Because the kernel does not spend time searching for devices which aren't included.


----------



## hruodr (May 7, 2019)

PMc said:


> Because the kernel does not spend time searching for devices which aren't included.



It takes less time loading, as I see, not in the device probing.


----------



## ralphbsz (May 7, 2019)

hruodr said:


> I have an almost minimal Kernel, 9796624 bytes, that works if I have in kernel config file: ...
> and does not work if I do not have them, ...


What is the ethernet controller hardware on your computer?  re(4) is the device driver for a common ethernet adaptor, and miibus(4) is the device driver for the framework for talking to the media interface (the thing that controls whether the wire is 10bt or 100bt and such).  If your hardware needs those drivers, and you don't have them, then at some point during the boot process you will lose ethernet access, and that's the end of booting.

In theory it should work to have them built as modules and put them into loader.conf (at least I think it should), but doing kernel modules can be error-prone for the inexperienced, so I would compile them in.  If your custom kernel is hardware-specific, that is also likely to be the fastest option: either way you will have to load them from "disk" (really USB or network) sooner or later, and if they are compiled in, you're saving two extra file lookups and opens during the boot process.


----------



## SirDice (May 7, 2019)

I would presume that PXE booting would require a working network interface. Booting is done by pxeboot(8). But once the kernel has been initialized NFS is used to mount the root filesystem. It can't do that if there's no network 

For USB kernels however you can probably remove any and all network interfaces as it doesn't need them to boot. But in turn it requires umass(4) for example to be compiled in because it needs it in order to mount the root filesystem. 

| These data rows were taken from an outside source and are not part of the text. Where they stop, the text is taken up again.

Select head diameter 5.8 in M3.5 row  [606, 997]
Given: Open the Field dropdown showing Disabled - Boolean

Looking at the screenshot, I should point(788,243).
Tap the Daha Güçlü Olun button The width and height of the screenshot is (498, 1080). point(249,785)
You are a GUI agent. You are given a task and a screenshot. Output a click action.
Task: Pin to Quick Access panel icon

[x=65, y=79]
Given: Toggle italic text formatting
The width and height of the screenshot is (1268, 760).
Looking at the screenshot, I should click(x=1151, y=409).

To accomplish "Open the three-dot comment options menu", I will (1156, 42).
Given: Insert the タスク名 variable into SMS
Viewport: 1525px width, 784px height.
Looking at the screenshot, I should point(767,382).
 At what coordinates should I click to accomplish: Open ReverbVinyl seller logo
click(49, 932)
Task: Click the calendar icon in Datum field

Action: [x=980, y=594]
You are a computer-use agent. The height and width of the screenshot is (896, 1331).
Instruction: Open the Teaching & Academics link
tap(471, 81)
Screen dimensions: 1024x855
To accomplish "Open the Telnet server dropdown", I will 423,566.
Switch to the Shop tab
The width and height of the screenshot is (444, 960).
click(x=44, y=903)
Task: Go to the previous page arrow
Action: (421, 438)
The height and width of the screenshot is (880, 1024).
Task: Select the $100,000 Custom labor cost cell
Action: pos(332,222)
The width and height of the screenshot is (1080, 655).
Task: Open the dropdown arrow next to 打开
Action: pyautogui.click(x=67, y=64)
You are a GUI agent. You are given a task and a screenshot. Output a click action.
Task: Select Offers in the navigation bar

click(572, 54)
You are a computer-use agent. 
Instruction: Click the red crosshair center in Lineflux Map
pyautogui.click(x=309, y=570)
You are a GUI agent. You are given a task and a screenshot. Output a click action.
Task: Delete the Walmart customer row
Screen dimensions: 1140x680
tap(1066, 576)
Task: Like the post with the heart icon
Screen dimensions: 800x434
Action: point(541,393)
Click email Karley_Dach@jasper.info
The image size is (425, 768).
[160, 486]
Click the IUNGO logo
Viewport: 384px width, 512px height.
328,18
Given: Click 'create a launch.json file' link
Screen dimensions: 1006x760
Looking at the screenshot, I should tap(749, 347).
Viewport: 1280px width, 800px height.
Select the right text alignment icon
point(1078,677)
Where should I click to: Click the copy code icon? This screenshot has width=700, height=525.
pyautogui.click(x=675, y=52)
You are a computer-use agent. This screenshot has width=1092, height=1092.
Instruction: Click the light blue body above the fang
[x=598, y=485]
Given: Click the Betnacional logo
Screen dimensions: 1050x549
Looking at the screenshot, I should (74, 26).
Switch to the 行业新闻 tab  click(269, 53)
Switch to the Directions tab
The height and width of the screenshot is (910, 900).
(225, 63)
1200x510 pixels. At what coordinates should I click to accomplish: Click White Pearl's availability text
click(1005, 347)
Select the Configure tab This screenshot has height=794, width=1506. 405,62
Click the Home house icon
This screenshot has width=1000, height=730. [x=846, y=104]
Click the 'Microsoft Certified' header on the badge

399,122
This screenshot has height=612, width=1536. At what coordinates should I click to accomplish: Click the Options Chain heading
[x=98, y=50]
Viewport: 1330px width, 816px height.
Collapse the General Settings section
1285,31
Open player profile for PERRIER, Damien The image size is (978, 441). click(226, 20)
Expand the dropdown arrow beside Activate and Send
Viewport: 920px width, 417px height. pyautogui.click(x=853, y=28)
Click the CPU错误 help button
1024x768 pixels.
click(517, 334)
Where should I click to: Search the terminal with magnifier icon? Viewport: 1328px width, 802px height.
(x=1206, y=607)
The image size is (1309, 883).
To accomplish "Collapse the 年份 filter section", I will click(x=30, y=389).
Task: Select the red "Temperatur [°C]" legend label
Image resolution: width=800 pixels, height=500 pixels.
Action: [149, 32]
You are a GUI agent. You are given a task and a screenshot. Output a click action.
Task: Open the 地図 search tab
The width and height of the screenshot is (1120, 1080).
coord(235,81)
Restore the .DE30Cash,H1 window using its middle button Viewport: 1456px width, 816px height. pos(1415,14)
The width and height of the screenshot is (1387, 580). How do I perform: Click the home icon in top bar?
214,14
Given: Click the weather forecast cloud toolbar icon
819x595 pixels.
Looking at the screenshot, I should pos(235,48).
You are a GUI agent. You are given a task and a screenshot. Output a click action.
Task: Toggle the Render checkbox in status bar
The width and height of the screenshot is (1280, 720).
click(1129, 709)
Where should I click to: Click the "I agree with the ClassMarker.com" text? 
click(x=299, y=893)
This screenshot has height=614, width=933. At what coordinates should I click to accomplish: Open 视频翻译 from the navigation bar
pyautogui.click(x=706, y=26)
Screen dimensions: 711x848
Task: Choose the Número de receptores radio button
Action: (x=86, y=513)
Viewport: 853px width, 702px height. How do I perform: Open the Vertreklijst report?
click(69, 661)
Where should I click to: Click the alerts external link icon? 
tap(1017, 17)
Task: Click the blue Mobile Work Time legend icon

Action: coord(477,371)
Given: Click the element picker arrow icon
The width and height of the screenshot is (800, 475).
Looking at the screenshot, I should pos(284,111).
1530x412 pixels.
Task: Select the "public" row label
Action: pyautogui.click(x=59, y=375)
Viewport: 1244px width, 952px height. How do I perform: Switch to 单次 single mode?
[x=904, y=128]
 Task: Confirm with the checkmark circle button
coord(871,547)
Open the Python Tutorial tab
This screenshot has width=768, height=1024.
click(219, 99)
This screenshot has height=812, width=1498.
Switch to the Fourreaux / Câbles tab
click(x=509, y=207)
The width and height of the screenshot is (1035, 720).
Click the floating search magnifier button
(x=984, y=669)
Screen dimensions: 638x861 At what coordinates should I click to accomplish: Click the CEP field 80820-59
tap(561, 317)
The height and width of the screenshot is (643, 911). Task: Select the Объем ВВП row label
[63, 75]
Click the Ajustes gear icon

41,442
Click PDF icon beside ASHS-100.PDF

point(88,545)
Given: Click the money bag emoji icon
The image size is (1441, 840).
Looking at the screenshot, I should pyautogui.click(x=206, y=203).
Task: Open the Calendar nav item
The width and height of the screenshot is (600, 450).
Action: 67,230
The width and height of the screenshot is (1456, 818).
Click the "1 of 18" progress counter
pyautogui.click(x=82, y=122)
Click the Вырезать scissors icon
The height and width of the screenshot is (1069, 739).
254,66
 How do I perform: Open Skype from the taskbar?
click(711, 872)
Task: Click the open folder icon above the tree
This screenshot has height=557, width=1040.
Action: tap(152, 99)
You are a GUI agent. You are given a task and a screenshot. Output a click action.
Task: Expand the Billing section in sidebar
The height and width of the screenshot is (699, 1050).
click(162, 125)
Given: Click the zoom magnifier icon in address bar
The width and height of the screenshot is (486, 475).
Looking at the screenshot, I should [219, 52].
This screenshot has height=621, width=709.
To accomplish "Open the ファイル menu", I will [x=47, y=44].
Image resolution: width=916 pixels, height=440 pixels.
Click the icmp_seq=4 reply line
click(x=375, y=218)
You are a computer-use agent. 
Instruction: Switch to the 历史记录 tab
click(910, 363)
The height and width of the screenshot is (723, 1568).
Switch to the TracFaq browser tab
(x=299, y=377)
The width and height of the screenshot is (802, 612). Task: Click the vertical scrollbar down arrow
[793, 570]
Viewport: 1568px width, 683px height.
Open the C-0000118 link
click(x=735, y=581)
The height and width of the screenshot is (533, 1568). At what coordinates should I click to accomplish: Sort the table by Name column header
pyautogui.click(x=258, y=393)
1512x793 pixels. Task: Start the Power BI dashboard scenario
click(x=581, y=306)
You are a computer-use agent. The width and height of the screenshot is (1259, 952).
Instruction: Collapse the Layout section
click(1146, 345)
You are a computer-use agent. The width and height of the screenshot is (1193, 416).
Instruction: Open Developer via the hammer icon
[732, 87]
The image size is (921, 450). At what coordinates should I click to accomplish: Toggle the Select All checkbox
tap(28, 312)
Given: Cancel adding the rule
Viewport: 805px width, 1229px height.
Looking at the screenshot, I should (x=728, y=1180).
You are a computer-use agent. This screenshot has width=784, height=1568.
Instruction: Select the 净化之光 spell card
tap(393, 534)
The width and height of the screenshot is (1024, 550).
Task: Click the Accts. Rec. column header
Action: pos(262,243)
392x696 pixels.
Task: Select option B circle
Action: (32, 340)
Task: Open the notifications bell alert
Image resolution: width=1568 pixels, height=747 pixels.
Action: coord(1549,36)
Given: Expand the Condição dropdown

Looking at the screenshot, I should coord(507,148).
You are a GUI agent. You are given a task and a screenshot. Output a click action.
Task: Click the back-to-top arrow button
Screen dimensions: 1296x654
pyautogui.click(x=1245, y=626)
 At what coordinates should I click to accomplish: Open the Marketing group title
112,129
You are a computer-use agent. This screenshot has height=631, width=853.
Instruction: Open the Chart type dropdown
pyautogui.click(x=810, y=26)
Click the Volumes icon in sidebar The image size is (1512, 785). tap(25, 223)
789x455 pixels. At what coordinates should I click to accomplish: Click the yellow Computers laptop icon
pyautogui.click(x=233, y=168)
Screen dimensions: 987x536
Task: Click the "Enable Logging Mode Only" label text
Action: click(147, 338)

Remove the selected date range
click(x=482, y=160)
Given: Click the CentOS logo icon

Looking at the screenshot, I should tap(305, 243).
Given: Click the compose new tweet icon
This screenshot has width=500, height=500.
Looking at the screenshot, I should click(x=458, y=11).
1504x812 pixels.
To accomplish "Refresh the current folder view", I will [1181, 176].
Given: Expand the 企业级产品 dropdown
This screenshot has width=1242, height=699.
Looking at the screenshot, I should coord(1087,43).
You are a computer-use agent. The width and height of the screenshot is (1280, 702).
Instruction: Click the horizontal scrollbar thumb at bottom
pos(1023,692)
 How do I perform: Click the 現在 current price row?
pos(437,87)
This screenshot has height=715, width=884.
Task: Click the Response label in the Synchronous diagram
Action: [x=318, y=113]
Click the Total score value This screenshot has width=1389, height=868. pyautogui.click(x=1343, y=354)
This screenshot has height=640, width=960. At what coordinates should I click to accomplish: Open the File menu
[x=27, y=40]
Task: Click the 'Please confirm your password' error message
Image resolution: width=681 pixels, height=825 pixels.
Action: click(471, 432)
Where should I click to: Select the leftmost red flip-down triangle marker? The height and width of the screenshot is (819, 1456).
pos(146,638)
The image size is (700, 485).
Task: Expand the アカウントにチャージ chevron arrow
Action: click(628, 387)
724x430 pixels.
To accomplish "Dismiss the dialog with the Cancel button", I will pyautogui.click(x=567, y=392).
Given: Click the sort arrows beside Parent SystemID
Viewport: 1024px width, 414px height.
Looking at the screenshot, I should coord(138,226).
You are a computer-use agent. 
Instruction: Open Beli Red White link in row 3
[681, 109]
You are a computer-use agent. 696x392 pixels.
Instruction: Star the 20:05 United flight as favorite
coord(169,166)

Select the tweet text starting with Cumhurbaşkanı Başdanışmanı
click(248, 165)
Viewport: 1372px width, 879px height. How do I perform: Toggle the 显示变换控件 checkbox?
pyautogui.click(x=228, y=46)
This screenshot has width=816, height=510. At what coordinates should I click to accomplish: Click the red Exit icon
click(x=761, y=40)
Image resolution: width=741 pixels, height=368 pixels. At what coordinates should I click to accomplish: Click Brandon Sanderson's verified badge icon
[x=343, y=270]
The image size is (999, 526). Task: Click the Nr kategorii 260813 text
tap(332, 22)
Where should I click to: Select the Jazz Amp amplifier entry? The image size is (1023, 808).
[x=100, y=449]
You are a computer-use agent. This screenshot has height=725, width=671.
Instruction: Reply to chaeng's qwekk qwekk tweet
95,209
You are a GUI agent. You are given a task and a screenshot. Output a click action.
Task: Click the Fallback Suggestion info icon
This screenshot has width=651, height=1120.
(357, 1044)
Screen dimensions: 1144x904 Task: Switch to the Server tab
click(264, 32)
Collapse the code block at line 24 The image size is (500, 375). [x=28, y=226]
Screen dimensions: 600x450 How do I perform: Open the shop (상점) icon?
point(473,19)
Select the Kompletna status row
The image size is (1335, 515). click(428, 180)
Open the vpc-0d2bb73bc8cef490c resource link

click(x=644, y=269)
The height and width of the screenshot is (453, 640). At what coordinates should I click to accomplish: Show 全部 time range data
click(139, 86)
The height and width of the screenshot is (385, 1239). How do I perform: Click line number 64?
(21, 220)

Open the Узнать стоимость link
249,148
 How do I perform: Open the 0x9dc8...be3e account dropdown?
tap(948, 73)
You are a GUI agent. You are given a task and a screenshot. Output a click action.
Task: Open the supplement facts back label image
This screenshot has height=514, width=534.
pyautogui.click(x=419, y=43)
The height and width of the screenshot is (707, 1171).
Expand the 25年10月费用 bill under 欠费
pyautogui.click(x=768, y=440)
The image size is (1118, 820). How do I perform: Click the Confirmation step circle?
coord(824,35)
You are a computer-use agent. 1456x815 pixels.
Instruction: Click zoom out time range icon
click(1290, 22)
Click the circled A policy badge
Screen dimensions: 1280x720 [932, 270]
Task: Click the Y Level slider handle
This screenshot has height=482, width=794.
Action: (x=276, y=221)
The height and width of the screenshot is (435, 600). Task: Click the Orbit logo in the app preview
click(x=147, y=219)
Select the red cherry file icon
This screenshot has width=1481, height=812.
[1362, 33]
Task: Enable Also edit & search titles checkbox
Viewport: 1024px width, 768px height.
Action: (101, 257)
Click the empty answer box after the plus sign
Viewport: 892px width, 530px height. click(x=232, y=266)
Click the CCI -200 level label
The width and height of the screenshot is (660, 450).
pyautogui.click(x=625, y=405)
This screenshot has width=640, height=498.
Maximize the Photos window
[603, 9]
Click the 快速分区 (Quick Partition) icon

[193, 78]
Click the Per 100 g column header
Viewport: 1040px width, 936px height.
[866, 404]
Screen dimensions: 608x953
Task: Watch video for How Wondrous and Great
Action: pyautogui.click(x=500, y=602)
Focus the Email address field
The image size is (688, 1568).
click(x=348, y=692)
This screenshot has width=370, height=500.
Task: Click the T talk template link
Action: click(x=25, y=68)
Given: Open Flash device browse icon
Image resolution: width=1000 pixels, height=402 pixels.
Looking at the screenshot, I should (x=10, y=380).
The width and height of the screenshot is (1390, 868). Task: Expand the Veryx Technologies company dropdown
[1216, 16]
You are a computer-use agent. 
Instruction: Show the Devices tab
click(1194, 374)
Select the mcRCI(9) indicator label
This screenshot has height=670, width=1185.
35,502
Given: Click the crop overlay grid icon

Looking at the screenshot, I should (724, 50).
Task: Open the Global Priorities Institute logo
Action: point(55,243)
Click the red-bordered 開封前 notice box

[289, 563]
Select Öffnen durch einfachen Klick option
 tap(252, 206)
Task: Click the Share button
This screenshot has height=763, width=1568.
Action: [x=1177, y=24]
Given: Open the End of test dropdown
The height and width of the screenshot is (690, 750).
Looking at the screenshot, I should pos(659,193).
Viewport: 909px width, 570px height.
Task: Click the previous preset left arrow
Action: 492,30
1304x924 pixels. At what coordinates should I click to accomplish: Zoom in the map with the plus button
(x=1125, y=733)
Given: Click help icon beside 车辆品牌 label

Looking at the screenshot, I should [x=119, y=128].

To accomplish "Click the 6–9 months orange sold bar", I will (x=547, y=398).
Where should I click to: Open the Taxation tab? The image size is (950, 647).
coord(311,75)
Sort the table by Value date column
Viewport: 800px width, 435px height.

Think about the steps required once your 'mini' kernel has been initialized and what you need to take the next one; mounting a root filesystem. Those are the essential modules you are _required_ to have or else the system simply cannot boot. Pretty much everything else can be loaded as a module later on, if needed. But it can't do that if it cannot mount a root filesystem.


----------



## hruodr (May 8, 2019)

Thanks, *ralphbsz* and *SirDice*, of course I know that I need the driver for the interface and that is why I left re0 there.

The delivered MINIMAL configuration file is interesting, because it exclude what can be load with kldload, but unfortunately loader.conf seems not to be processed by PXE booting, or at least not at the appropriate time for booting with PXE.

I think, file lookups will not take much time. It is the loading, and this will happen anyway.

BTW: if I reduce the kernel to 1/3, then it will take 1/3 of the time? This is another way of making the calculations that give a different result.


----------



## SirDice (May 8, 2019)

hruodr said:


> The delivered MINIMAL configuration file is interesting, because it exclude what can be load with kldload,


Keep in mind that almost _everything_ is actually a module. The kernel configuration basically defines which modules are statically linked into the kernel file. 



hruodr said:


> , but unfortunately loader.conf seems not to be processed by PXE booting, or at least not at the appropriate time for booting with PXE.


Read 31.8. Diskless Operation with PXE and diskless(8) to get a better idea of the various boot stages and steps with PXE booting.



hruodr said:


> if I reduce the kernel to 1/3, then it will take 1/3 of the time?


There's no linear relationship between the kernel's size and the time it takes to load and initialize. There could be a very small module that takes a lot of time to initialize or the other way around. Loading the kernel is only part of the boot time, there's also some time required to probe and enable the various kernel modules.


----------



## hruodr (May 8, 2019)

SirDice said:


> [...] diskless(8) to get a better idea of the various boot stages and steps with PXE booting.



From `man pxeboot`:



> The *pxeboot* bootloader *retrieves* the kernel, *modules*, and other files either via NFS over UDP or by TFTP, selectable through compile-time options. [...] Note that pxeboot expects to fetch */boot/loader.rc* from the specified server before loading any other files. [...] This may be changed by setting the nfs.read_size variable in */boot/loader.conf* [...]



Is it not clear that it should process /boot/loader.conf from the very beginning?


----------



## ralphbsz (May 8, 2019)

hruodr said:


> BTW: if I reduce the kernel to 1/3, then it will take 1/3 of the time? This is another way of making the calculations that give a different result.


If you reduce the kernel to 1/3 the size, then just loading the kernel into memory from the file system (could be a remote file system in the case of a network boot) will take roughly 1/3 of the time.  Which is the same as saying that reading a file that is 1/3 the size will take roughly 1/3 the time, because that's really what loading the kernel is: Open a file on a file system, perform a series of reads, and deposit the result in memory.  This is slightly optimistic, since there is a constant overhead for finding and opening the file (about 100ms +- a factor of 10 either way), compared to a few seconds for the actual reading (assuming a 10 MByte/s speed), so it is not quite as good.  This also assumes that the kernel is read completely and linearly, which I think is the case for the boot loader.

BUT: the time required to read the kernel from the file system and copy it into memory is a tiny fraction of the overall boot time, which is on the order of 1/2 minute to 1 minute (plus or minus a factor of several).  That boot time is dominated by the time it takes to initialize hardware, and then software subsystems.  Watch your machine booting sometime, and time roughly how long it takes.  And then think about whether saving what is probably a few seconds on the kernel loading time is a good investment of effort.


----------



## Crivens (May 8, 2019)

Also keep in mind that drivers for hardware that is not around take no extra time, since they are invoked based on PCI IDs, and not left checking for themselves if there is hardware they can handle.


----------